Trump a peut-être été sur le fond plus brutal dans son traitement de l’Europe que Barack Obama, mais pas sur la forme. S’il a ordonné le retrait de milliers de soldats américains d’Europe en 2020, l’administration de son prédécesseur (dont un certain Biden a été vice-président) a fait la même chose en 2012. Obama conspuait ouvertement les «passagers clandestins» de l’ordre mondial qui l’«irritaient». C’était également Obama qui a initié le retrait de la puissance américaine du Moyen-Orient, diminué les troupes américaines en Afghanistan et en Irak avec les résultats que l’on sait.
C’est aussi Obama qui a menacé de sévir contre la guerre chimique de Bachar al-Assad en Syrie pour ensuite se déjuger. Trump n’a pas non plus inauguré la lune de miel des États-Unis avec l’Arabie saoudite liberticide. Obama a proclamé qu’il était temps de se concentrer sur la reconstruction de la nation américaine, cri de ralliement «Make America Great Again!» ou «America First» de Donald Trump ont fait écho. Trump a donc embrassé, mais n’a pas initié le virage néo-isolationniste des États-Unis.
Biden inversera-t-il cette tendance? Aura-t-il le courage politique de démolir les parties du mur à la frontière avec le Mexique construit sous Trump? Son administration rouvrira-telle les portes des États-Unis (que Trump a closes) aux masses du monde entier?
Les États-Unis de Trump renonceront-ils à s’affirmer comme une puissance du Pacifique occidental, au risque d’intensifier dangereusement la rivalité classique entre une puissance terrestre montante chinoise et la puissance maritime américaine établie?

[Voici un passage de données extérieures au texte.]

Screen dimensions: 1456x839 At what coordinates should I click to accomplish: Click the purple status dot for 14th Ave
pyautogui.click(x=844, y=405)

Le Moyen-Orient offre un aperçu de la présidence Biden en matière de politique étrangère. Il a promis de rétablir l’accord sur le nucléaire iranien, mais sa future administration entend laisser intacte la nouvelle alliance anti-Iran entre Israël et les États arabes du Golfe.
Face à la Russie de Poutine de plus en plus expansionniste, Biden pourra-t-il longtemps résister aux demandes intérieures américaines voulant que les Européens augmentent leurs dépenses de défense. De même, des pays comme le Canada devraient se préparer à une concurrence non moins féroce pour leur accès au marché américain. Cela fait dire que, si Biden se présente comme l’anti-Trump, il poursuivra certains des mêmes intérêts stratégiques fondamentaux des États-Unis, qu’il s’agisse de la Chine, la Russie, et de la concurrence commerciale avec l’Europe ou le Canada. «C’est le ton qui fait la chanson», dit vieil adage français, rappelle un analyste. Ainsi en sera-t-il de la présidence Biden.